--- START Data rows ---

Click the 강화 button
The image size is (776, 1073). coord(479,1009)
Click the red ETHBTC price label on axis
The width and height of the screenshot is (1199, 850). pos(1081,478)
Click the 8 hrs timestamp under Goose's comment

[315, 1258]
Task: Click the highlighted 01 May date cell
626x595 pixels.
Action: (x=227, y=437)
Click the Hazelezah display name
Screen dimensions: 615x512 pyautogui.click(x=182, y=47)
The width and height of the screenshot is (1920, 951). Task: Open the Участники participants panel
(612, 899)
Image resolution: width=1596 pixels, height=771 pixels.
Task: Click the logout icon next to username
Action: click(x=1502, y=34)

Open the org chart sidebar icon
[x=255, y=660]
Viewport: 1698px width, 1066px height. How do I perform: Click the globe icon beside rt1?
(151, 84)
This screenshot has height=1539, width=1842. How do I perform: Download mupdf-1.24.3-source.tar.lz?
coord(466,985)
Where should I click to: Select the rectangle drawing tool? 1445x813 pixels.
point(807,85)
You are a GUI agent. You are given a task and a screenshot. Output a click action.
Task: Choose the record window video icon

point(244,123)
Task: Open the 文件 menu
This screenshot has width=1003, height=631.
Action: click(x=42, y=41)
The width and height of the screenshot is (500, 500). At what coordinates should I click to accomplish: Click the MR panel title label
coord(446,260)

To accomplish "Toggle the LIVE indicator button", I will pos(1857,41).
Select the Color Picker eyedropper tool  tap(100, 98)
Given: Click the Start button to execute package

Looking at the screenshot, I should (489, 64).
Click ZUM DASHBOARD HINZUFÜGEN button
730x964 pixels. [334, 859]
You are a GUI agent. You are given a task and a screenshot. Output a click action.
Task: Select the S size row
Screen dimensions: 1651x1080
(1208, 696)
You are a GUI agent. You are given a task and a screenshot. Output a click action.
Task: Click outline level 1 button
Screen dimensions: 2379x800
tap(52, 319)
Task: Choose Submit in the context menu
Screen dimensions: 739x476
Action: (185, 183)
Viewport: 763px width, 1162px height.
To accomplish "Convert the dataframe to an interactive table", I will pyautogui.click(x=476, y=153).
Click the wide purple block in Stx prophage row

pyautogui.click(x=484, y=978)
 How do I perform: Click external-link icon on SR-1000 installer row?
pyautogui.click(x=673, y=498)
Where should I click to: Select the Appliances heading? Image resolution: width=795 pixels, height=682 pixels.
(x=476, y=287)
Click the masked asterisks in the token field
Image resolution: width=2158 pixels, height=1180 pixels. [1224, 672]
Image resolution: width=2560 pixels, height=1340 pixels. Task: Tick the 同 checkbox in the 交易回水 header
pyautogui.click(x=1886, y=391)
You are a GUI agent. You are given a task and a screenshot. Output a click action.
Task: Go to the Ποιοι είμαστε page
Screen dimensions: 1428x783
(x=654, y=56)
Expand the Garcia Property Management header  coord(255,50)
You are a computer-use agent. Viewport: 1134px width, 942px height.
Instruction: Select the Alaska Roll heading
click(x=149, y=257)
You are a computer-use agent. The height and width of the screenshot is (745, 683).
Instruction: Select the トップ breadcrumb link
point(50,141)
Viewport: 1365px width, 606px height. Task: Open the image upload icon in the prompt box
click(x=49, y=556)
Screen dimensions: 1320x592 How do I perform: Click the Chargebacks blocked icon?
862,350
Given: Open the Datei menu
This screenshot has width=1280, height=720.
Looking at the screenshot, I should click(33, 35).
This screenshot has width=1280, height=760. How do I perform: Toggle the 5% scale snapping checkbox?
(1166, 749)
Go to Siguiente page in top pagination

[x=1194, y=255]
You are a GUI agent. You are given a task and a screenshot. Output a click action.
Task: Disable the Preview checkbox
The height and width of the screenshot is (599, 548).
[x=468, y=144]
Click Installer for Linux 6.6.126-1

--- END Data rows ---

Goal:
Rewrite all the items above with every "GUI agent" swapped for "screen agent", leaving everything else unchanged.

Solution to this problem:
Click the 강화 button
The image size is (776, 1073). coord(479,1009)
Click the red ETHBTC price label on axis
The width and height of the screenshot is (1199, 850). pos(1081,478)
Click the 8 hrs timestamp under Goose's comment

[315, 1258]
Task: Click the highlighted 01 May date cell
626x595 pixels.
Action: (x=227, y=437)
Click the Hazelezah display name
Screen dimensions: 615x512 pyautogui.click(x=182, y=47)
The width and height of the screenshot is (1920, 951). Task: Open the Участники participants panel
(612, 899)
Image resolution: width=1596 pixels, height=771 pixels.
Task: Click the logout icon next to username
Action: click(x=1502, y=34)

Open the org chart sidebar icon
[x=255, y=660]
Viewport: 1698px width, 1066px height. How do I perform: Click the globe icon beside rt1?
(151, 84)
This screenshot has height=1539, width=1842. How do I perform: Download mupdf-1.24.3-source.tar.lz?
coord(466,985)
Where should I click to: Select the rectangle drawing tool? 1445x813 pixels.
point(807,85)
You are a screen agent. You are given a task and a screenshot. Output a click action.
Task: Choose the record window video icon

point(244,123)
Task: Open the 文件 menu
This screenshot has width=1003, height=631.
Action: click(x=42, y=41)
The width and height of the screenshot is (500, 500). At what coordinates should I click to accomplish: Click the MR panel title label
coord(446,260)

To accomplish "Toggle the LIVE indicator button", I will pos(1857,41).
Select the Color Picker eyedropper tool  tap(100, 98)
Given: Click the Start button to execute package

Looking at the screenshot, I should (489, 64).
Click ZUM DASHBOARD HINZUFÜGEN button
730x964 pixels. [334, 859]
You are a screen agent. You are given a task and a screenshot. Output a click action.
Task: Select the S size row
Screen dimensions: 1651x1080
(1208, 696)
You are a screen agent. You are given a task and a screenshot. Output a click action.
Task: Click outline level 1 button
Screen dimensions: 2379x800
tap(52, 319)
Task: Choose Submit in the context menu
Screen dimensions: 739x476
Action: (185, 183)
Viewport: 763px width, 1162px height.
To accomplish "Convert the dataframe to an interactive table", I will pyautogui.click(x=476, y=153).
Click the wide purple block in Stx prophage row

pyautogui.click(x=484, y=978)
 How do I perform: Click external-link icon on SR-1000 installer row?
pyautogui.click(x=673, y=498)
Where should I click to: Select the Appliances heading? Image resolution: width=795 pixels, height=682 pixels.
(x=476, y=287)
Click the masked asterisks in the token field
Image resolution: width=2158 pixels, height=1180 pixels. [1224, 672]
Image resolution: width=2560 pixels, height=1340 pixels. Task: Tick the 同 checkbox in the 交易回水 header
pyautogui.click(x=1886, y=391)
You are a screen agent. You are given a task and a screenshot. Output a click action.
Task: Go to the Ποιοι είμαστε page
Screen dimensions: 1428x783
(x=654, y=56)
Expand the Garcia Property Management header  coord(255,50)
You are a computer-use agent. Viewport: 1134px width, 942px height.
Instruction: Select the Alaska Roll heading
click(x=149, y=257)
You are a computer-use agent. The height and width of the screenshot is (745, 683).
Instruction: Select the トップ breadcrumb link
point(50,141)
Viewport: 1365px width, 606px height. Task: Open the image upload icon in the prompt box
click(x=49, y=556)
Screen dimensions: 1320x592 How do I perform: Click the Chargebacks blocked icon?
862,350
Given: Open the Datei menu
This screenshot has width=1280, height=720.
Looking at the screenshot, I should click(33, 35).
This screenshot has width=1280, height=760. How do I perform: Toggle the 5% scale snapping checkbox?
(1166, 749)
Go to Siguiente page in top pagination

[x=1194, y=255]
You are a screen agent. You are given a task and a screenshot. Output a click action.
Task: Disable the Preview checkbox
The height and width of the screenshot is (599, 548).
[x=468, y=144]
Click Installer for Linux 6.6.126-1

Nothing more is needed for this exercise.